Taft, who doesn't use leverage, prefers a concentrated position and typically holds investments two to five years or longer. He currently has about 15 positions, mostly in the U.S. He feels wealthy investors who don't plan to spend their money soon are better off taking a longer-term mindset and not getting hung up on liquidity and diversification. He's seen family offices with 50 hedge funds. "If you don't know what you own, that can get you into trouble," he says.

Martin Friedman and Andrew Jose, co-founders of McLean, Va.-based FJ Capital Management LLC, spent a combined 40-plus years in the banking industry before launching the FJ Capital Long/Short Equity Fund in January 2008. The fund, which has a long bias, invests in the publicly traded stocks of U.S. community banks with market capitalizations of $1 billion or less.

"Community banks are eating the lunch of larger banks," says Friedman. Meanwhile, the fund's average portfolio holding is trading at just 70% of tangible book value, versus the 2 to 2.5 times the sector traded at four to five years ago. He and Jose expect to see more consolidation among its roughly 1,100 remaining banks. Their fund mostly targets banks that are building franchises through mergers and acquisitions. "The takeout is the icing on the cake, not the focus," says Jose.

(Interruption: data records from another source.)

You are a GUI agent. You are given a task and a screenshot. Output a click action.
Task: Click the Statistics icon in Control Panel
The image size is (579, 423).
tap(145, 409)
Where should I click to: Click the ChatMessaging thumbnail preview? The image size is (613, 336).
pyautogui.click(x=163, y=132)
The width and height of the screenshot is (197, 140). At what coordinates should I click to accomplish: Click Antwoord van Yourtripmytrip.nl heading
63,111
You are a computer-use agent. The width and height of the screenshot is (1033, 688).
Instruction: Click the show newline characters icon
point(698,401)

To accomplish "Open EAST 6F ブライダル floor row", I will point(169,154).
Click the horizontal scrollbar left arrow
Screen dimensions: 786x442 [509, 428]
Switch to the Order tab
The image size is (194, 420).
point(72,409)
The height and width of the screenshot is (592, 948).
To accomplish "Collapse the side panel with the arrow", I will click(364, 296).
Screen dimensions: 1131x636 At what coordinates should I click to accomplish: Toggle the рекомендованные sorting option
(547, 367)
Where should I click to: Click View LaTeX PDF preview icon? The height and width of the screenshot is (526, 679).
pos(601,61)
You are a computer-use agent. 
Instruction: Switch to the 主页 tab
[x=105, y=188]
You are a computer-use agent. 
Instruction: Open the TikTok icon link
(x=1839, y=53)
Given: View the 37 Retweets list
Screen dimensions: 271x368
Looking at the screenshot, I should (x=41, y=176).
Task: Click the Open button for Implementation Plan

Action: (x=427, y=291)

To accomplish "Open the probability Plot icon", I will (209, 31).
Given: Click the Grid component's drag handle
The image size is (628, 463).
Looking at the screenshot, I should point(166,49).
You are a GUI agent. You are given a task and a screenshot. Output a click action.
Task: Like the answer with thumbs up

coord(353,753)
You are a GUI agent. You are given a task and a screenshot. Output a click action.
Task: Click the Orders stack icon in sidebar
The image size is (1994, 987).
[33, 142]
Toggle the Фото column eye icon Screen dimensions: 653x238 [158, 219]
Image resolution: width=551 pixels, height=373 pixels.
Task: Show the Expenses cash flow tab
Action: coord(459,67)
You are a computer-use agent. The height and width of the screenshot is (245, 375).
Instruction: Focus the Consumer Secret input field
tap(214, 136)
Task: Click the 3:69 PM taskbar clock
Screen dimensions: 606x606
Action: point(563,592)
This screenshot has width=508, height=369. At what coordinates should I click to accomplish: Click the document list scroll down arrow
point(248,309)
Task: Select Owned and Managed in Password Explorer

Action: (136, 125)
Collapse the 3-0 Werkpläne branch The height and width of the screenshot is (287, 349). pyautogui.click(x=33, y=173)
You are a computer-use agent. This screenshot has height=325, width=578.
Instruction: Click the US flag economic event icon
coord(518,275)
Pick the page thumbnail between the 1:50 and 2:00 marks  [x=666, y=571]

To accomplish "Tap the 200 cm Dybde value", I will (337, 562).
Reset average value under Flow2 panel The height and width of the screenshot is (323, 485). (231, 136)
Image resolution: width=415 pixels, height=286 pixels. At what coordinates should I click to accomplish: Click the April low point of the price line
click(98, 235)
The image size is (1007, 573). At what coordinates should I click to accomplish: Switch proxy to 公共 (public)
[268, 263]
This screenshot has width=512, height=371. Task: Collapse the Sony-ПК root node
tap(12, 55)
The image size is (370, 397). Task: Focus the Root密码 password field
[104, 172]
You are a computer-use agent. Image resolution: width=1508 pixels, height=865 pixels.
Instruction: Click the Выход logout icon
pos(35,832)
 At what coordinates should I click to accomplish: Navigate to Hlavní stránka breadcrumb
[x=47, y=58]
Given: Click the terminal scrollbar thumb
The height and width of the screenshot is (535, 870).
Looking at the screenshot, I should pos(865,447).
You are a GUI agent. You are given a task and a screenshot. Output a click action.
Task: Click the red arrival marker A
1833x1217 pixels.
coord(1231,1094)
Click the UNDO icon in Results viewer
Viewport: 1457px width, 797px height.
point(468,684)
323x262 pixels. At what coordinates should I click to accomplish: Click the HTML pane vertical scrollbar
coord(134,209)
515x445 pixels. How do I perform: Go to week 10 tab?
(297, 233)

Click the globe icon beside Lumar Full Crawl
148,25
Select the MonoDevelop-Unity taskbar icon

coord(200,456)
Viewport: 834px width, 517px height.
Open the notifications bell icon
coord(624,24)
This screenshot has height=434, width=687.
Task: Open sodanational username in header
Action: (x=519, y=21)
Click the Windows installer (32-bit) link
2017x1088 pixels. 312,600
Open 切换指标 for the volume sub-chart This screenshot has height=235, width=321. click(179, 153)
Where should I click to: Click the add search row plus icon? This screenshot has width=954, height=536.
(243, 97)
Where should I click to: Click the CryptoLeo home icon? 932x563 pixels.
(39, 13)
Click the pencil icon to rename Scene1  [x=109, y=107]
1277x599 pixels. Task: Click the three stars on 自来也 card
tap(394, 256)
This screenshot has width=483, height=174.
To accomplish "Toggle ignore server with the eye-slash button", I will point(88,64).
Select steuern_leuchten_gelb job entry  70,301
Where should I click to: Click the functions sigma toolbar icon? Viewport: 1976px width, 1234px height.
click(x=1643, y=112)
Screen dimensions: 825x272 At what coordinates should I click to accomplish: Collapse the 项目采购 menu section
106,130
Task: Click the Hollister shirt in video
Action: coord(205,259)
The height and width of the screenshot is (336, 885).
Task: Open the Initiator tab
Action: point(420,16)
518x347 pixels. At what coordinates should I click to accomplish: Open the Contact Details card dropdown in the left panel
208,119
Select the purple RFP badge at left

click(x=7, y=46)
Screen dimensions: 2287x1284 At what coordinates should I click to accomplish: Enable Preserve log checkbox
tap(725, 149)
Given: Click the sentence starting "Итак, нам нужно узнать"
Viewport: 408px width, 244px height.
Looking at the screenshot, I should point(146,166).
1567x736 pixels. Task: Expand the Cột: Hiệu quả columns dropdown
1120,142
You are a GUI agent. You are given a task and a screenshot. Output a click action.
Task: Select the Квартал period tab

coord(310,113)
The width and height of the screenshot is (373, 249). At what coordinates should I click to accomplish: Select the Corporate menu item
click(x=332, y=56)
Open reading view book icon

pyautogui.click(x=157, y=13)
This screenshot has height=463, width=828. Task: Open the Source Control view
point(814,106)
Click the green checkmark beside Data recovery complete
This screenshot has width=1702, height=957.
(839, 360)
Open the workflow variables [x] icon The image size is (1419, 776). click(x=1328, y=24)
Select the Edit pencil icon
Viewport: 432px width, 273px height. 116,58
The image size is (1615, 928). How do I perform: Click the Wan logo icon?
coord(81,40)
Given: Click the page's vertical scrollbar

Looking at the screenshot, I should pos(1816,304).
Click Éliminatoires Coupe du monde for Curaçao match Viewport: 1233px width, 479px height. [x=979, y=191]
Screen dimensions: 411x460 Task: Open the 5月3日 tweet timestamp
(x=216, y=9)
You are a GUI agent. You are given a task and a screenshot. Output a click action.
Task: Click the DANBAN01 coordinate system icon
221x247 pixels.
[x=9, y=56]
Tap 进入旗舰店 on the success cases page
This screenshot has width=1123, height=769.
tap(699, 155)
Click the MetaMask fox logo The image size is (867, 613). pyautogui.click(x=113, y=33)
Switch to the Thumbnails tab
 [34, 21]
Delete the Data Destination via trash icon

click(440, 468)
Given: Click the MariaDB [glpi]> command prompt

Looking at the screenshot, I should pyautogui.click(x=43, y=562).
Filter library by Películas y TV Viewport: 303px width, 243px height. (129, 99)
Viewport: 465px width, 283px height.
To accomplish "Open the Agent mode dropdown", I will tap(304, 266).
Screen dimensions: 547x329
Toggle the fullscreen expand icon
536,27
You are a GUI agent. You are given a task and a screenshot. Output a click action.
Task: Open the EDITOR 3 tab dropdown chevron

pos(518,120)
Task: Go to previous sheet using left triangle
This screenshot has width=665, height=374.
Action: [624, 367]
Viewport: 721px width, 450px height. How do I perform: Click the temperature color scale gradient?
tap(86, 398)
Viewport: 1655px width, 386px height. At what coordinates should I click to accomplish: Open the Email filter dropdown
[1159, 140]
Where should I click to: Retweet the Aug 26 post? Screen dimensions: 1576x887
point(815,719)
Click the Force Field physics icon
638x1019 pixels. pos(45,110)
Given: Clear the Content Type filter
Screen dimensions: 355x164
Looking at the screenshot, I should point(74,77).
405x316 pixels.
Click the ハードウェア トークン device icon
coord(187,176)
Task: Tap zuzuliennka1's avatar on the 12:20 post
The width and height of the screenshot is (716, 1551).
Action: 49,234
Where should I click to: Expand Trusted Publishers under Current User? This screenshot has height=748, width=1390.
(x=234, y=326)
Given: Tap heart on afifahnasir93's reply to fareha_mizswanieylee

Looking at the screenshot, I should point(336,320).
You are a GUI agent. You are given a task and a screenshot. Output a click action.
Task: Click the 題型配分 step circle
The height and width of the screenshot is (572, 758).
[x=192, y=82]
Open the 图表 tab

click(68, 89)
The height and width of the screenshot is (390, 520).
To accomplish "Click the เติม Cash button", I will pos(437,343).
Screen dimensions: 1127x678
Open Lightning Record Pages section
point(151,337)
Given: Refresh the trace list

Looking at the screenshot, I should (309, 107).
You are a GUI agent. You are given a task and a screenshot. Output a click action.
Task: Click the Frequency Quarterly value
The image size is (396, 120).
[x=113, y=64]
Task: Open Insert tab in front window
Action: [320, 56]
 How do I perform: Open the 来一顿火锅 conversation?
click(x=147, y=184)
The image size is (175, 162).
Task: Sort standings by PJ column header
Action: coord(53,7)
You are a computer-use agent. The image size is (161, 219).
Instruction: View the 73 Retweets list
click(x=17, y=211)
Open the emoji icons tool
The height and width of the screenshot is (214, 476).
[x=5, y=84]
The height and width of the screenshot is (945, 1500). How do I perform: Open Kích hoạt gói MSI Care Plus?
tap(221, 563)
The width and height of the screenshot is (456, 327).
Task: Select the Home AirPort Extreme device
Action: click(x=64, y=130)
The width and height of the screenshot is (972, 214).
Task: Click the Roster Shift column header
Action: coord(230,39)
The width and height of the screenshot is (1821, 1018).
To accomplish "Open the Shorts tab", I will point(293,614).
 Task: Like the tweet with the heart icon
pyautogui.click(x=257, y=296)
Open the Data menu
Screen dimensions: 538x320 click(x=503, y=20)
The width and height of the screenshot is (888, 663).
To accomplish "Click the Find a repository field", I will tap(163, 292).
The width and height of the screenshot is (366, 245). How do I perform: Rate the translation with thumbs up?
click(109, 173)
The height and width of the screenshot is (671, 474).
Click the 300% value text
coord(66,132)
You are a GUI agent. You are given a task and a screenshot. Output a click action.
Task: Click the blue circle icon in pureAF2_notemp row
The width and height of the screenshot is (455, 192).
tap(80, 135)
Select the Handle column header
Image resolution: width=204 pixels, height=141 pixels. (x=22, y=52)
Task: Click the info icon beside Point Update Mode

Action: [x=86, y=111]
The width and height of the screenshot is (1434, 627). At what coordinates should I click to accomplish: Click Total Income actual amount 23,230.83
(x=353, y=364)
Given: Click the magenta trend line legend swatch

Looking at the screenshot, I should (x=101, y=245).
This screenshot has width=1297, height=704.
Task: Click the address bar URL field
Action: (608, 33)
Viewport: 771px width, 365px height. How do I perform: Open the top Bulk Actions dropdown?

Other niches discussed at the hedge fund conference included global convertible bonds, mortgage-backed securities, health care and technology.

Advisor Outlook
Jordan Heller, president of Heller Wealth Advisors, a fee-only firm with offices in Roseland, N.J., and New York City, is pleased by the expansion of the hedge fund industry. "When I first entered the wealth management business in 2000, I was immediately drawn to them and the selection has only grown," he says.

The former institutional research analyst says he's attracted to hedge funds' risk-reward dynamics. About 20% to 40% of his typical client's investment portfolio is in alternative investments, including hedge funds. Without them, he says he would've had much more volatility in the past four years.

Heller invests in multi-strategy hedge funds and ones that focus on long-short equity, managed futures, private equity and distressed debt. For liquidity, he also uses registered mutual funds that apply hedge fund strategies. Sometimes he uses feeder funds, which allow lower minimums. He also wraps hedge funds in insurance to eliminate taxation.

While longer-term track records have helped him become more comfortable, he continues to approach the hedge fund space cautiously. He uses credible, trustworthy platforms and his firm has a research analyst dedicated to alternative investments.

Jack Sullivan, CEO of Heritage Wealth Counselors LLC, a Boonton Township, N.J.-based registered investment advisory firm focusing on high-net-worth families, has been investing in hedge funds for clients for seven years. The family office he runs has 40% of its assets in them.

His strategies include distressed debt, debt arbitrage, U.S. long-short equity, futures, event-driven investments, merger arbitrage and mortgage-backed securities. "We like to pick areas that we want to complement our portfolio of investments," he says. Because he was once the victim of a Ponzi scheme, he stresses due diligence and getting to know fund managers. "Having a bad experience preps you," he says.

Manager's Choice
Killion, who founded the Eagle Rock Diversified Fund 11 years ago, makes sure he understands a fund's strategy and how it manages risk before investing in it. He also asks who audits it, how much leverage it has and if he'll have access to its top decision-makers if he has a problem. He's gotten out of some funds. "You have to like, trust and be a real partner with the managers you invest in," he says.

He also wants to see three years' performance before investing in a hedge fund. "Most of the blowups occur in the first three years," says Killion, who formerly was a consultant for Fortune 500 CEOs and has started and headed businesses in various industries.

Eagle Rock's eight holdings include small cap, mid- and large cap, long-short equity, event-driven investments, emerging growth, emerging markets debt, high-yield debt and Western European debt funds. "I go to sleep at night feeling pretty good with eight sets of minds working for us," says Killion.